Running joint ancestral reconstruction with pyjar Reading tree file: /tmp38ovm7mx/RAxML_result.SX519_Chromosomal_Ref_clean.core.full.iteration_5_reconstruction Reading info file: /tmp38ovm7mx/RAxML_info.SX519_Chromosomal_Ref_clean.core.full.iteration_5_reconstruction Frequencies: 0.187771, 0.314138, 0.309745, 0.188346 Rates: 1.101601, 4.490749, 1.306992, 0.26046, 4.211125, 1.0 Reconstructing sites on tree Printing alignment with internal node sequences: /tmp38ovm7mx/SX519_Chromosomal_Ref_clean.core.full.iteration_5.internal.joint.aln Printing tree with internal nodes labelled: /tmp38ovm7mx/SX519_Chromosomal_Ref_clean.core.full.iteration_5.internal.joint.tre Done Time for JAR preparation: 44.34410039099748 Time for JAR calculation: 23831.071987628995

Transferring pyjar results onto original recombination-corrected tree

Done transfer ...done. Run time: 907038.52 s

Running Gubbins to detect recombinations... gubbins -r -v SX519_Chromosomal_Ref_clean.core.full.aln.gaps.vcf -a 100 -b 10000 -f /tmp38ovm7mx/SX519_Chromosomal_Ref_clean.core.full.aln -t SX519_Chromosomal_Ref_clean.core.full.iteration_5.tre -m 3 -p 0.05 -i 1.0 /tmp38ovm7mx/SX519_Chromosomal_Ref_clean.core.full.iteration_5.internal.joint.aln ...done. Run time: 909932.03 s

Checking for convergence... ...done. Run time: 909935.27 s Maximum number of iterations (5) reached.

Exiting the main loop.

I am assuming that the file whose name is changed to .final_tree.tre is created from the first command?

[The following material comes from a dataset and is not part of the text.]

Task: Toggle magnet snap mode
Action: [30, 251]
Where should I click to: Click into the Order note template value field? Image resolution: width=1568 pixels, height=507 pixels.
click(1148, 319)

Does that mean that the .filtered_polymorphic_sites.phylip is the SX519_Chromosomal_Ref_clean.core.full.iteration_4.tre.phylip file used in that command? Also, am I correct in that the pyjar command after that seems to be creating the file that eventually becomes the *.node_labelled.final_tree.tre final output?

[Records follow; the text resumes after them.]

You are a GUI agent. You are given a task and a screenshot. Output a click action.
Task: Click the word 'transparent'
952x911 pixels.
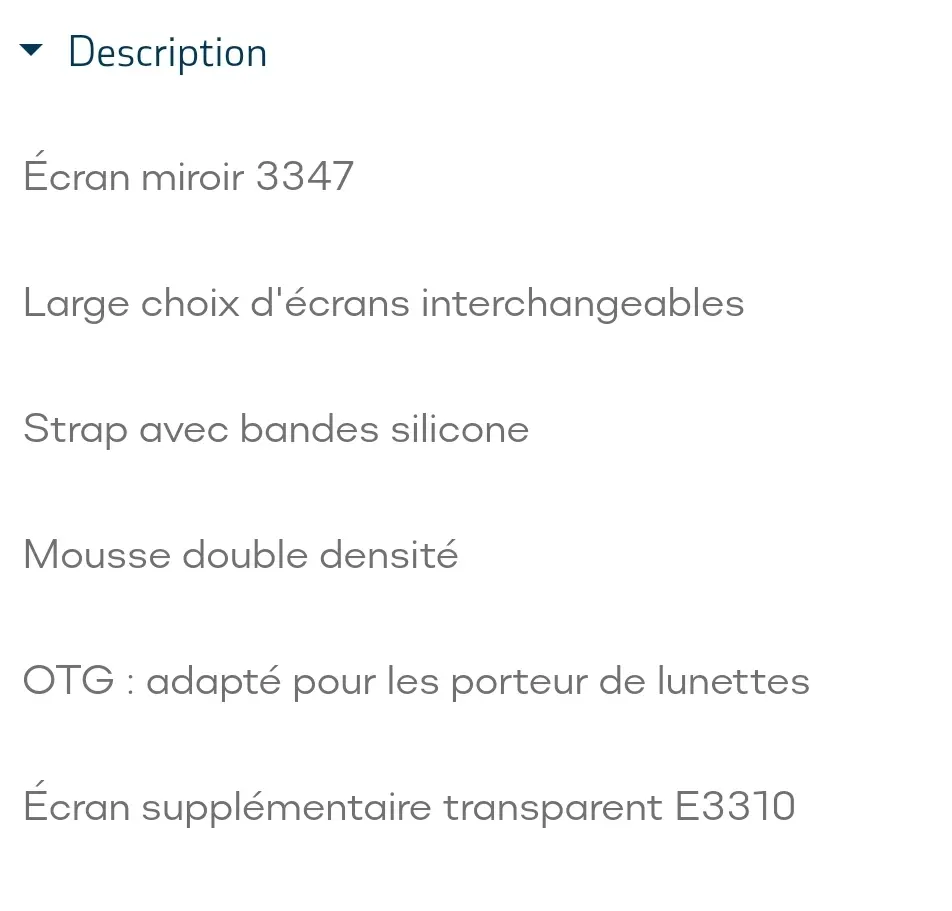[x=552, y=808]
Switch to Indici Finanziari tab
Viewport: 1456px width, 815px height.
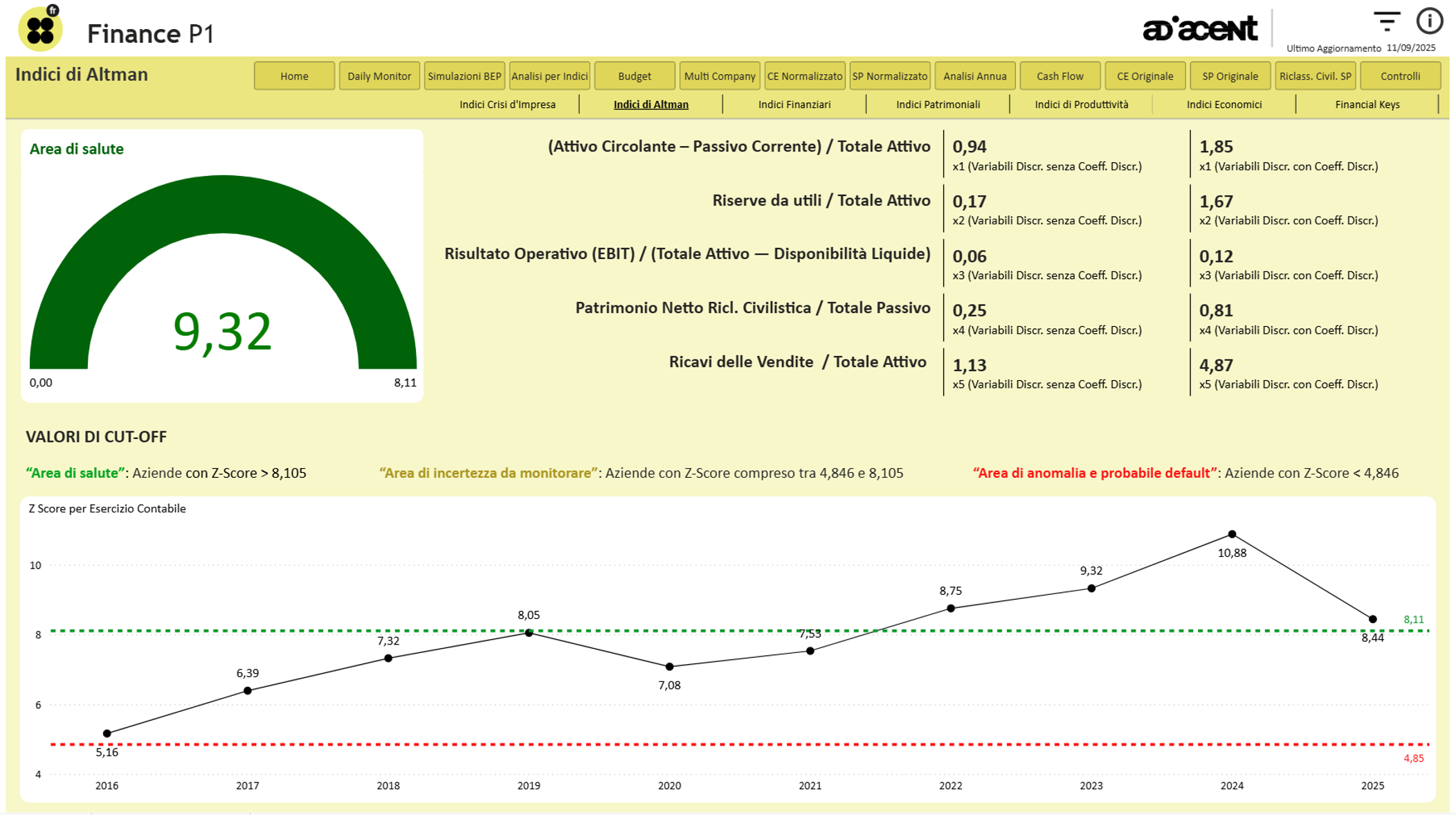coord(794,105)
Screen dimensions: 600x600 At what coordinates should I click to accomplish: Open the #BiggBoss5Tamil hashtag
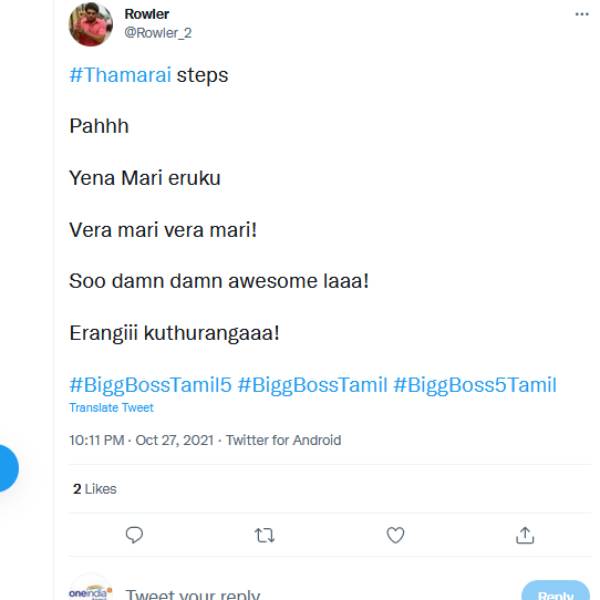click(475, 385)
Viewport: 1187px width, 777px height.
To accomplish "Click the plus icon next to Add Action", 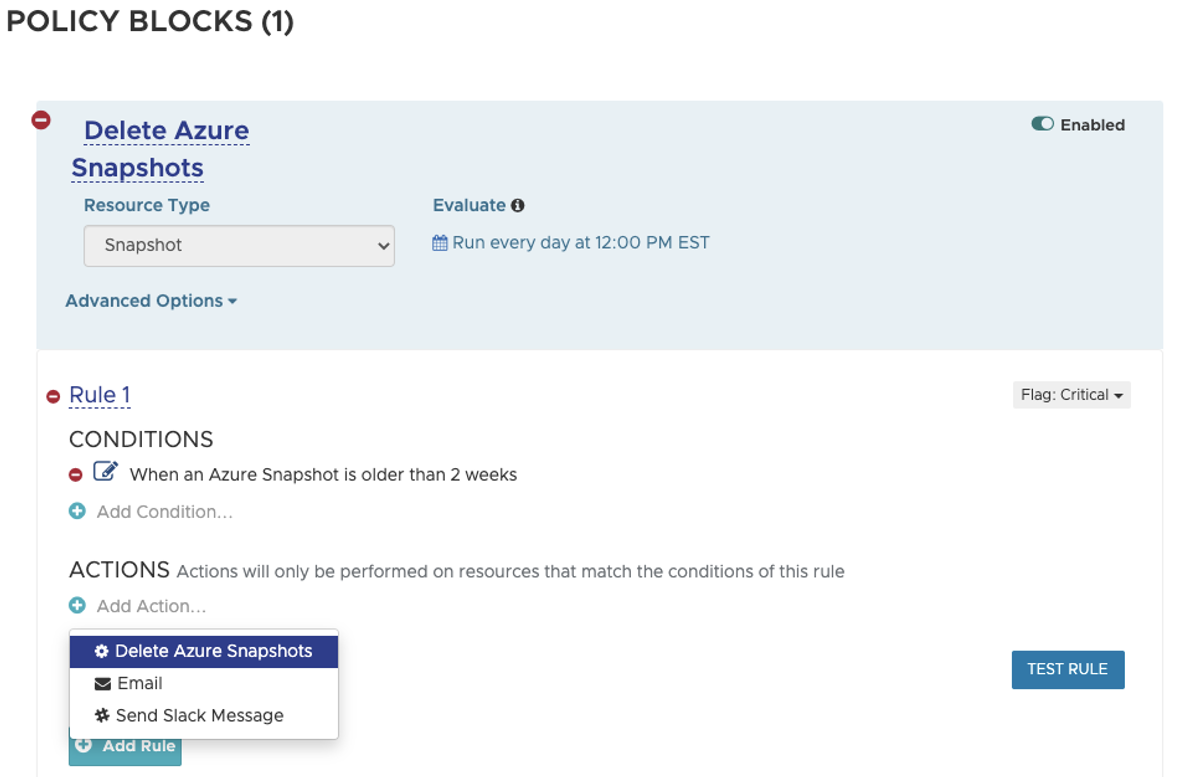I will click(77, 605).
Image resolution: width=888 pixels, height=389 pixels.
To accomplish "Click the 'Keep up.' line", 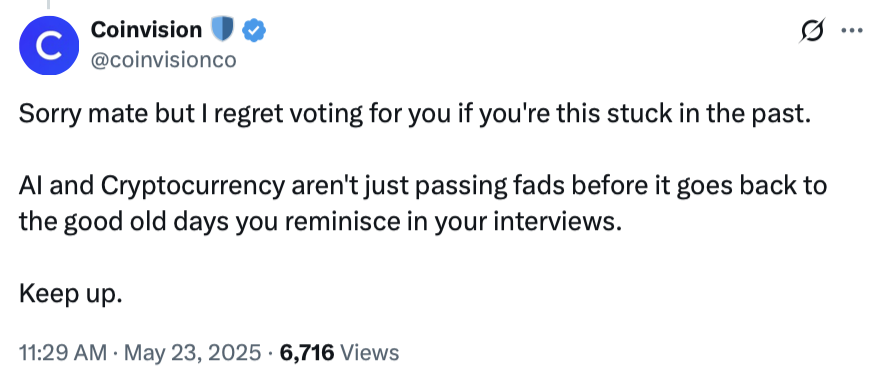I will tap(71, 294).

Sorry if I am grasping at straws here, I would honestly like to try to recreate the final tree as a core SNP version without having to rerun command with --no-cleanup but understand if that is the only way to do it.

Thanks for your time and help.

Sincerely,

David

nickjcroucher commented 1 month ago

Yes, this is the command that generates the final tree (using the recombination-filtered alignment from the previous iteration): raxmlHPC-PTHREADS-AVX2 -T 32 -p 3695 -safe -m GTRGAMMA -f d -p 1 -s SX519_Chromosomal_Ref_clean.core.full.iteration_4.tre.phylip -n SX519_Chromosomal_Ref_clean.core.full.iteration_5 -t SX519_Chromosomal_Ref_clean.core.full.iteration_4.tre

The pyjar reconstruction is just for inferring recombinations, not for tree construction.